RECORDS FOR THE TASK section start

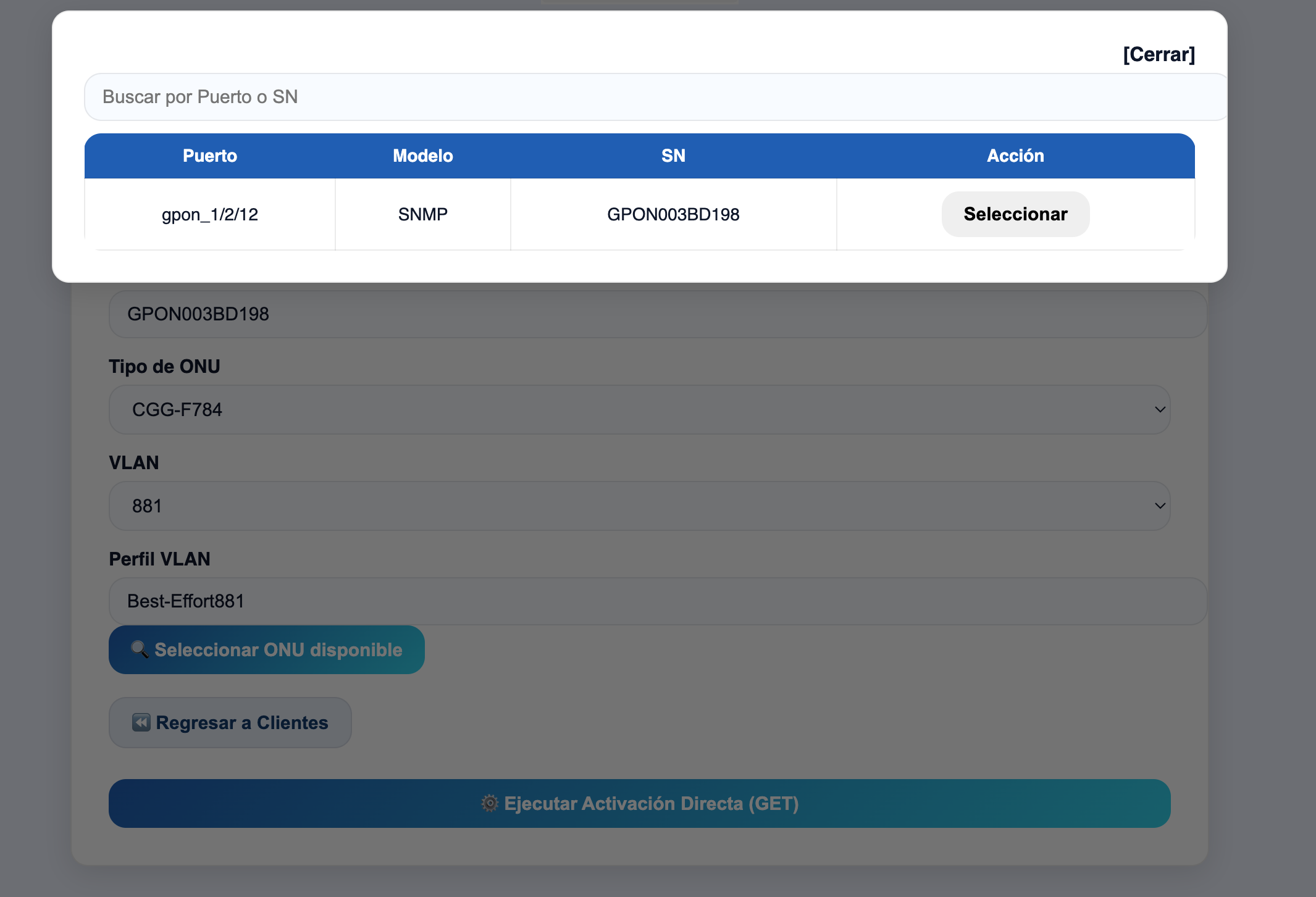Open the Tipo de ONU dropdown

tap(639, 410)
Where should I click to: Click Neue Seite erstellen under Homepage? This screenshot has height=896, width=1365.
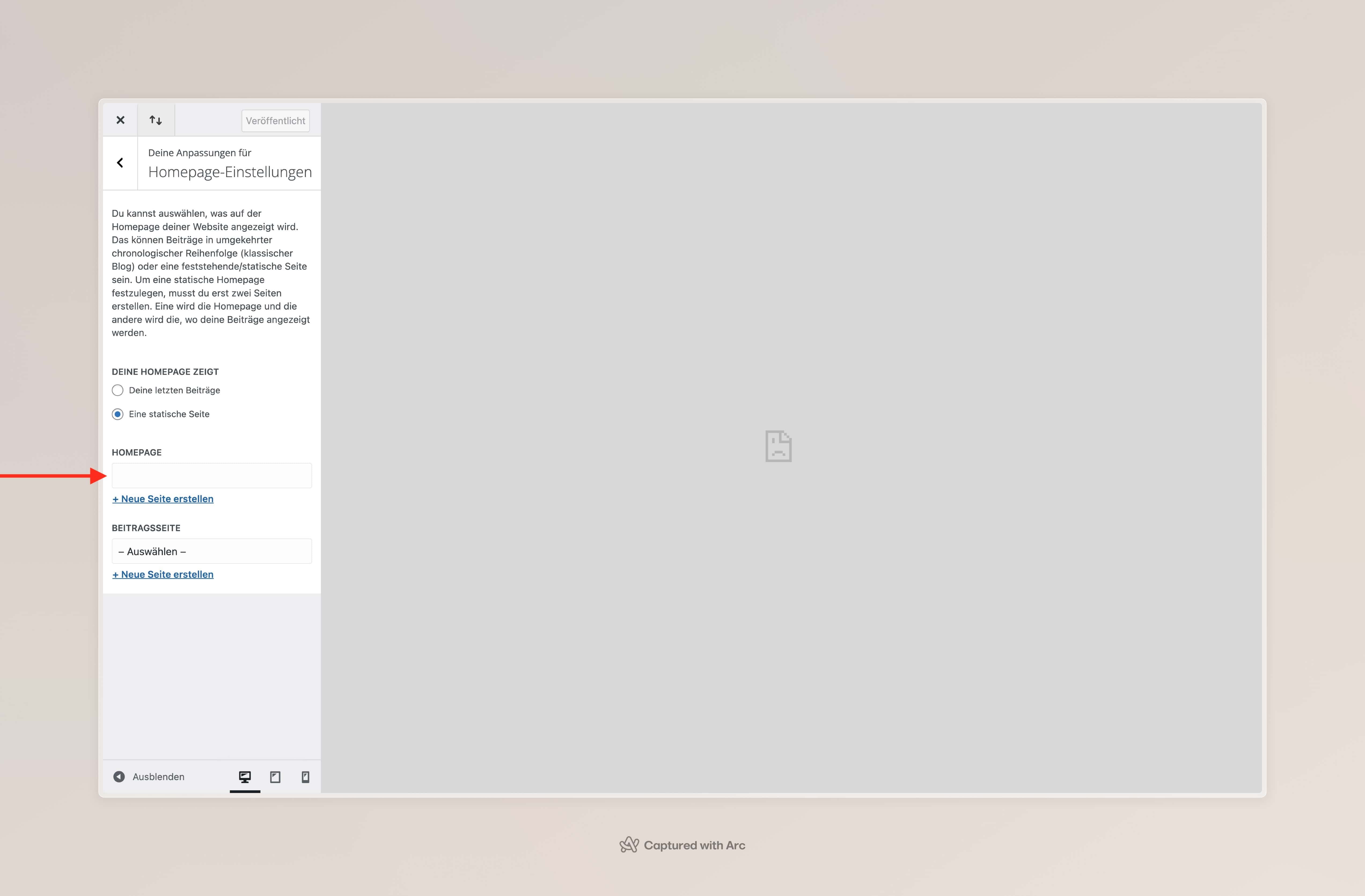163,499
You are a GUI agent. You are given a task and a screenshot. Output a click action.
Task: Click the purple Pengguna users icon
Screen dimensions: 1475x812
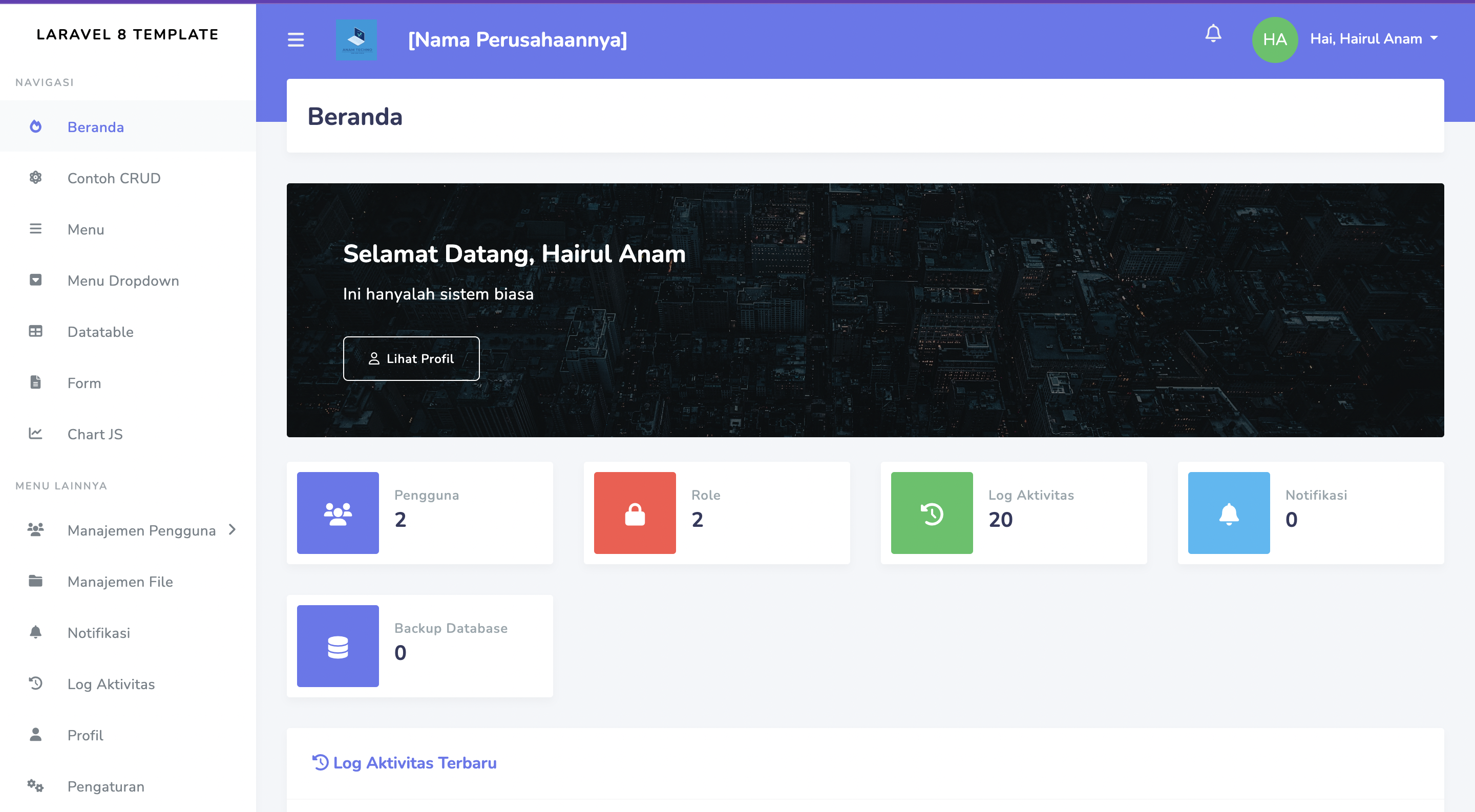pyautogui.click(x=338, y=512)
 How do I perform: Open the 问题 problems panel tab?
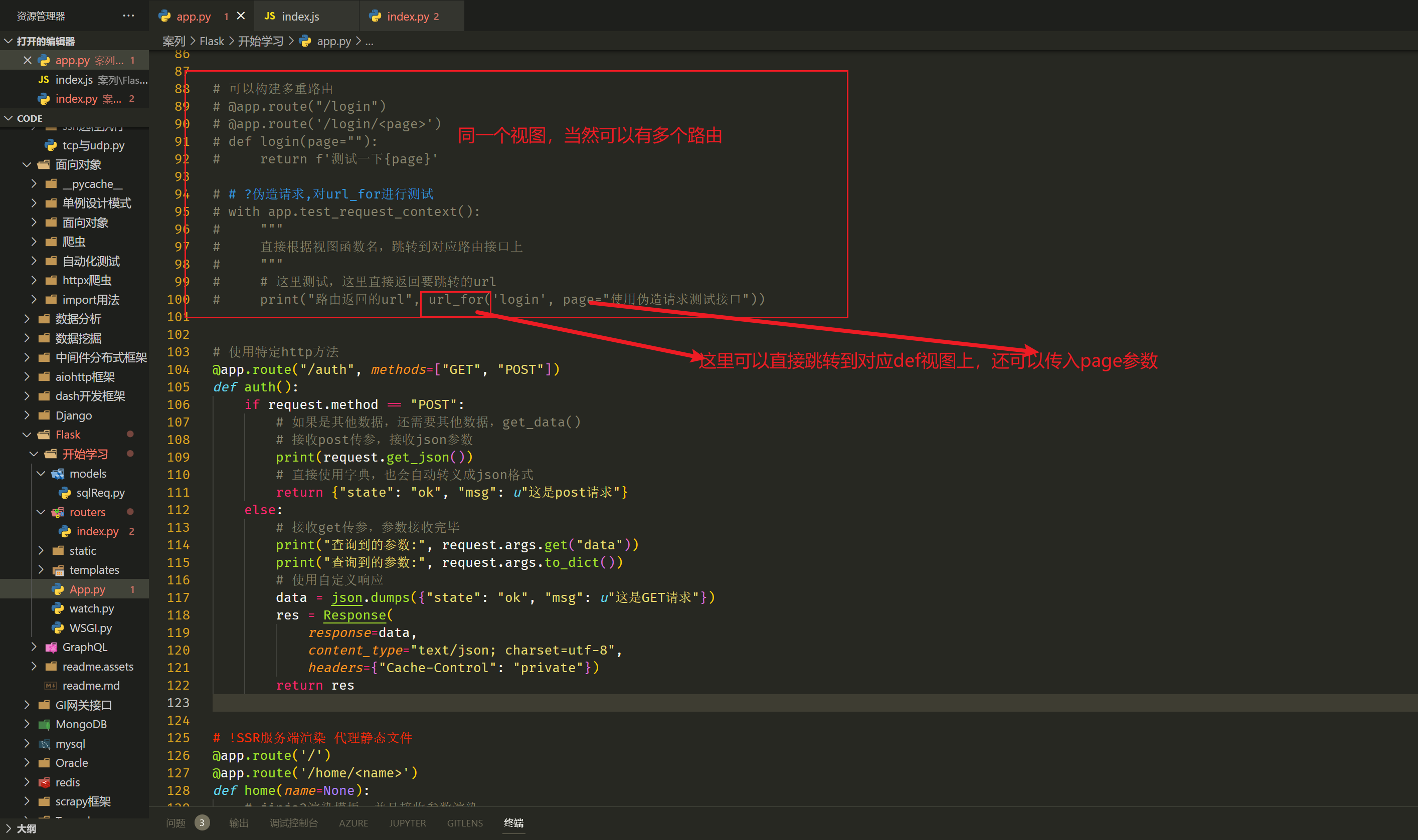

RECORDS FOR THE TASK section end

WHAT THE TASK ASKS.
Without the pictures, repeat exactly the lines running from the line containing "Where should I" through the end of the data, both ends included.

WRITTEN SOLUTION.
Where should I click to: Click Neue Seite erstellen under Homepage? This screenshot has height=896, width=1365.
163,499
You are a GUI agent. You are given a task and a screenshot. Output a click action.
Task: Click the purple Pengguna users icon
Screen dimensions: 1475x812
pyautogui.click(x=338, y=512)
 How do I perform: Open the 问题 problems panel tab?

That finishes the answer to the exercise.